A lightweight curved-line folding kit
For an international contest and exposition on innovative structural systems, organised by the International Association for Shell and Spatial Structures (IASS) in 'het Muziekgebouw aan 't Ij' in Amsterdam, a team of VUB Architectural Engineering researchers designed and constructed the Undulatus pavilion. Referring to the Undulatus Asperatus cloud formation, the Undulatus pavilion is a cloud-like, hanging structure, based on the principle of curved-line folding. Fabricated completely out of thin polypropelene sheets (1,8mm), the structure can be assembled in about two hours, without using any screws or bolts. Through cut-out connections the 99 components are interlocked in a self-tensioning bending-active system. Using these dry and reversible connections allows rapid assembly and dismantling as well as extensive reuse. Although still flexible, the curved stucture shows structural shell behaviour and could be inversed to be used as a standing pavilion.
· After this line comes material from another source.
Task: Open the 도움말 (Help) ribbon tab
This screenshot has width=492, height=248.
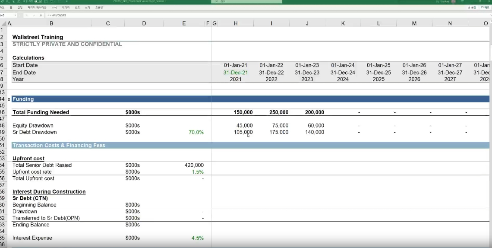Action: pyautogui.click(x=99, y=8)
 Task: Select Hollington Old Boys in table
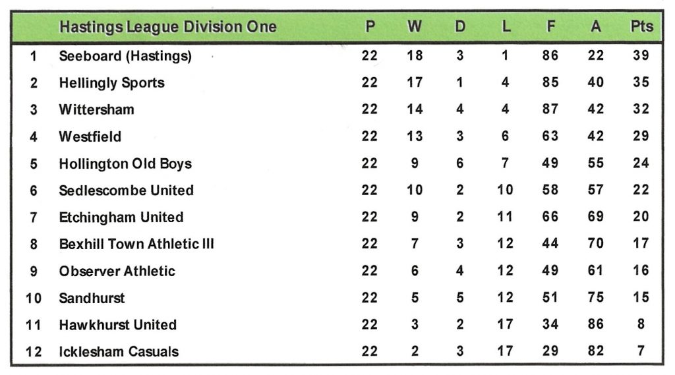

Update - Undulatus wins the IASS2015 international contest:
The Undulatus pavilion is one of the two winners of the first innovative pavilion contest of the IASS. Various universities and companies from all over the world, including the prestigious Massachusetts Institute of Technology (MIT) and the engineering office ARUP, contributed and built a total of 28 pavilions. The pavilions had to give a future vision on structural design and innovation and had to be the outcome of (excellent) structural research. The prize was awarded during the closing ceremony of the IASS 2015 symposium by the local organizing committee and by the chairman of the jury and president of the IASS René Motro.